The fine schedule, for example, contains many specific instances of behavior that the Commissioner, given his extremely broad powers, could otherwise deem to be “conduct detrimental.” But the Commissioner can’t, because the NFL already has agreed that only a fine is justified for a first and second offense. (For some finable offenses, a suspension potentially becomes appropriate under the league’s system of progressive discipline.)

Consider this: If a player were caught using stickum to help him catch the footballs thrown by his quarterback (or, to make the facts more aligned with the Brady case, if the player knew that the equipment managers were applying stickum to his gloves for him), would he be committing conduct detrimental to the integrity of the game?

Perhaps, but the NFL already has agreed that the fine for a first offense would be $8,681.

For other uniform and equipment violations, the fine for a first offense is $5,787. The NFLPA consistently has argued that, because the football is the ultimate piece of football equipment, and because Brady received no specific policy informing him that infractions related to the preparation or inflation of the football can result in a suspension, the Commissioner can’t rely on the broad concept of “conduct detrimental” as justification to do whatever he wants.

Under the PED policy, players face a four-game suspension for a first offense for taking any one of a long list of banned substances. What if a new performance-enhancing compound emerges that doesn’t fit on the list?
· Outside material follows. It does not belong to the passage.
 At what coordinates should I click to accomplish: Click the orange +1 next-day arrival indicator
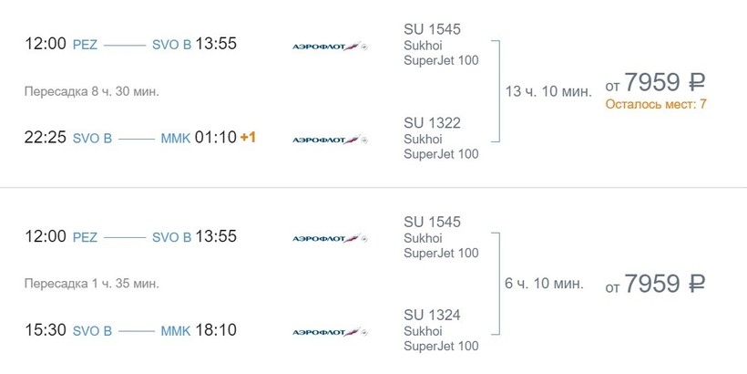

Until the NFL and NFLPA agree to put it on the list and then notify the players of its addition, the player can’t be suspended for it, because it’s not on the agreed list.

Is it conduct detrimental to the interests of the game of professional football to take the cutting-edge substance? Yes. Can the Commissioner fairly and properly do anything about it? No.

To the extent that the Commissioner has compared Brady’s conduct to a PED violation (and not a stickum violation), the deflation concept is more like a new PED than an old-school steroid, because the NFL has admitted that it had no prior sensitivity to the science of football inflation and deflation, including the fairly obvious concept that air pressure drops in cold weather. The league likewise had a historically nonchalant and lackadaisical process for checking football inflation and securing the game balls prior to kickoff, along with a grossly incomplete impromptu procedure for testing 11 of the footballs used by the Patriots at halftime and four of the footballs used by the Colts, with no records created regarding the temperature of the room, the sequence in which the balls were tested, and the specific time each ball was tested.

Basically, the NFL hopes to use “conduct detrimental” as a catch-all donut hole, taking advantage of the absence of a policy that specifically spells out a fine for football deflation to paint with a broad brush (and to discipline without accountability) when the many policies negotiated by the NFL and NFLPA over the years, from the fine schedule to the PED policy to the substance-abuse policy to the Personal Conduct Policy to the various other policies under which players can be disciplined, say nothing about a suspension for knowing about, having involvement in, or personally carrying out a scheme to deflate footballs.

So even if Brady did it, the NFLPA contends he can’t be suspended for it. While P.R. considerations prevent the union from putting it quite that way, that’s the crux of the argument. And given the many limitations on what otherwise would be the ability of the Commissioner to cry “conduct detrimental!” and impose whatever punishment he sees fit at that moment, the NFLPA’s argument has plenty of merit.